雇用保険の高年齢求職者給付金は、65歳以上の高年齢被保険者が失業した場合に支給される一時金です。
この記事では、高年齢求職者給付金の支給要件と基本手当との違いについて解説します。
高年齢求職者給付金とは
高年齢求職者給付金とは、65歳以上の高年齢被保険者が失業した場合に支給される一時金です。

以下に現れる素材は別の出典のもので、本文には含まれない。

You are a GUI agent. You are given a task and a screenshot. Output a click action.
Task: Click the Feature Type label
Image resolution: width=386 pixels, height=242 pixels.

基本手当ではなく、一時金として一括支給される点が特徴です。
支給要件
高年齢求職者給付金を受給するためには、次の要件をすべて満たす必要があります。
- 離職により高年齢被保険者の資格を喪失したこと
- 労働の意思及び能力があるにもかかわらず職業に就くことができない状態(失業)にあること
- 離職日以前1年間に被保険者期間が6か月以上あること
支給額
支給額は、被保険者期間に応じた日数分が一時金として支給されます。
被保険者期間と支給日数
- 1年未満:基本手当日額の30日分
- 1年以上:基本手当日額の50日分
基本手当との違い
高年齢求職者給付金は、基本手当と次の点で異なります。
基本手当
- 28日ごとに分割支給
- 年金との併給調整あり
高年齢求職者給付金
- 一時金で一括支給
- 年金との併給調整なし
65歳以上の方は、年金を受給しながら高年齢求職者給付金も受給できます。
受給期限とその他の注意点
受給期限 離職日の翌日から1年間
この期間内に失業認定を受けて支給を受ける必要があります。
その他の注意点
- 待期期間7日間は基本手当と同様に適用されます
- 給付制限も基本手当と同様に運用されます
- 求職の申込みが必要です
むすび
高年齢求職者給付金は、65歳以上の高年齢被保険者が失業した場合に一時金として一括支給される給付です。
基本手当とは異なり、年金との併給調整がないため、年金を受給しながら給付を受けることができます。
被保険者期間により30日分または50日分が支給されます。
65歳以降も雇用保険に加入している方が離職した場合は、速やかにハローワークで求職の申込みを行い、給付を受けることが重要です。